## [Extracted data entries]
################

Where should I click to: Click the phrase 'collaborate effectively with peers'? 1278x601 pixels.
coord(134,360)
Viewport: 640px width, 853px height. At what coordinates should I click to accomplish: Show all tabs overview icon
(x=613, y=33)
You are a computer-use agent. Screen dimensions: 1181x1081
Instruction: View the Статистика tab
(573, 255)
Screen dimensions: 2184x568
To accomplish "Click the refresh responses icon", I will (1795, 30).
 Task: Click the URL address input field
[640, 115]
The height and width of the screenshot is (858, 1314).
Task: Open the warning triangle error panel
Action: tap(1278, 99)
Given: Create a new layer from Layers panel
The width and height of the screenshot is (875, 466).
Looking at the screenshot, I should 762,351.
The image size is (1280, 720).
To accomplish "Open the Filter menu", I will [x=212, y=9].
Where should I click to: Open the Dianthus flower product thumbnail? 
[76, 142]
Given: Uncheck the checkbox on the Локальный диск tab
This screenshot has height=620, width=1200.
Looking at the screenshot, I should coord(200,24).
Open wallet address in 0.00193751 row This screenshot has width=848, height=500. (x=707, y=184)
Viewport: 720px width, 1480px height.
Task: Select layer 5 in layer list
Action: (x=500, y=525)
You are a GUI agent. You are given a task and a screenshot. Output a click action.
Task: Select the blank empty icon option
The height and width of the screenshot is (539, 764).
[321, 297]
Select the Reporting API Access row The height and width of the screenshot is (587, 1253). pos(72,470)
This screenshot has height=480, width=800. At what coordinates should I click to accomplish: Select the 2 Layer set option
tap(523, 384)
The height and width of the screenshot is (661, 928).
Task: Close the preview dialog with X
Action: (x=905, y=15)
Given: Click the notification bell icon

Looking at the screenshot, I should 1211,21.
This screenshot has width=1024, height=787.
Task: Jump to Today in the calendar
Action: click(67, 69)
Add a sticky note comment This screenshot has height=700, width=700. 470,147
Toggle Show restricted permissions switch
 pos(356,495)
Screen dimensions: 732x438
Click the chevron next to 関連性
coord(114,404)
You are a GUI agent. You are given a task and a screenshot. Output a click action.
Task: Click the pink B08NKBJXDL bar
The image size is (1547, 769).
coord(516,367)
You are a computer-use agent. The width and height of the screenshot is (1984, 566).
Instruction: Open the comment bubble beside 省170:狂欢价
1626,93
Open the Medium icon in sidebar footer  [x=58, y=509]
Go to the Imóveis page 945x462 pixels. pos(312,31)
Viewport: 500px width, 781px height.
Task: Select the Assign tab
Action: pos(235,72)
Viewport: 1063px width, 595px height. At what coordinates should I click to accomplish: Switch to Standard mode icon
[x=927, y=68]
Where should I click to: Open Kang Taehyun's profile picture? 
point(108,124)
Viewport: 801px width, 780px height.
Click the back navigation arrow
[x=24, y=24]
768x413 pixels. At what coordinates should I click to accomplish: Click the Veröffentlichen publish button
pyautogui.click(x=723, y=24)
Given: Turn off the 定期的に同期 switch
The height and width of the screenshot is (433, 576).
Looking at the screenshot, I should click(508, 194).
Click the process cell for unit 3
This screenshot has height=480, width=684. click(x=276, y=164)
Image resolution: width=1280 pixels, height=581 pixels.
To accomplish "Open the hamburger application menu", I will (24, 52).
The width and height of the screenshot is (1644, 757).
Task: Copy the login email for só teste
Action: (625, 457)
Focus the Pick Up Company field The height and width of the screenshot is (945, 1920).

################

## [WORK TASK]
An exact reproduction of all the entries, complete to the last line, is needed.

## [SOLUTION TO THIS PROBLEM]
Where should I click to: Click the phrase 'collaborate effectively with peers'? 1278x601 pixels.
coord(134,360)
Viewport: 640px width, 853px height. At what coordinates should I click to accomplish: Show all tabs overview icon
(x=613, y=33)
You are a computer-use agent. Screen dimensions: 1181x1081
Instruction: View the Статистика tab
(573, 255)
Screen dimensions: 2184x568
To accomplish "Click the refresh responses icon", I will (1795, 30).
 Task: Click the URL address input field
[640, 115]
The height and width of the screenshot is (858, 1314).
Task: Open the warning triangle error panel
Action: tap(1278, 99)
Given: Create a new layer from Layers panel
The width and height of the screenshot is (875, 466).
Looking at the screenshot, I should 762,351.
The image size is (1280, 720).
To accomplish "Open the Filter menu", I will [x=212, y=9].
Where should I click to: Open the Dianthus flower product thumbnail? 
[76, 142]
Given: Uncheck the checkbox on the Локальный диск tab
This screenshot has height=620, width=1200.
Looking at the screenshot, I should coord(200,24).
Open wallet address in 0.00193751 row This screenshot has width=848, height=500. (x=707, y=184)
Viewport: 720px width, 1480px height.
Task: Select layer 5 in layer list
Action: (x=500, y=525)
You are a GUI agent. You are given a task and a screenshot. Output a click action.
Task: Select the blank empty icon option
The height and width of the screenshot is (539, 764).
[321, 297]
Select the Reporting API Access row The height and width of the screenshot is (587, 1253). pos(72,470)
This screenshot has height=480, width=800. At what coordinates should I click to accomplish: Select the 2 Layer set option
tap(523, 384)
The height and width of the screenshot is (661, 928).
Task: Close the preview dialog with X
Action: (x=905, y=15)
Given: Click the notification bell icon

Looking at the screenshot, I should 1211,21.
This screenshot has width=1024, height=787.
Task: Jump to Today in the calendar
Action: click(67, 69)
Add a sticky note comment This screenshot has height=700, width=700. 470,147
Toggle Show restricted permissions switch
 pos(356,495)
Screen dimensions: 732x438
Click the chevron next to 関連性
coord(114,404)
You are a GUI agent. You are given a task and a screenshot. Output a click action.
Task: Click the pink B08NKBJXDL bar
The image size is (1547, 769).
coord(516,367)
You are a computer-use agent. The width and height of the screenshot is (1984, 566).
Instruction: Open the comment bubble beside 省170:狂欢价
1626,93
Open the Medium icon in sidebar footer  [x=58, y=509]
Go to the Imóveis page 945x462 pixels. pos(312,31)
Viewport: 500px width, 781px height.
Task: Select the Assign tab
Action: pos(235,72)
Viewport: 1063px width, 595px height. At what coordinates should I click to accomplish: Switch to Standard mode icon
[x=927, y=68]
Where should I click to: Open Kang Taehyun's profile picture? 
point(108,124)
Viewport: 801px width, 780px height.
Click the back navigation arrow
[x=24, y=24]
768x413 pixels. At what coordinates should I click to accomplish: Click the Veröffentlichen publish button
pyautogui.click(x=723, y=24)
Given: Turn off the 定期的に同期 switch
The height and width of the screenshot is (433, 576).
Looking at the screenshot, I should click(508, 194).
Click the process cell for unit 3
This screenshot has height=480, width=684. click(x=276, y=164)
Image resolution: width=1280 pixels, height=581 pixels.
To accomplish "Open the hamburger application menu", I will (24, 52).
The width and height of the screenshot is (1644, 757).
Task: Copy the login email for só teste
Action: (625, 457)
Focus the Pick Up Company field The height and width of the screenshot is (945, 1920).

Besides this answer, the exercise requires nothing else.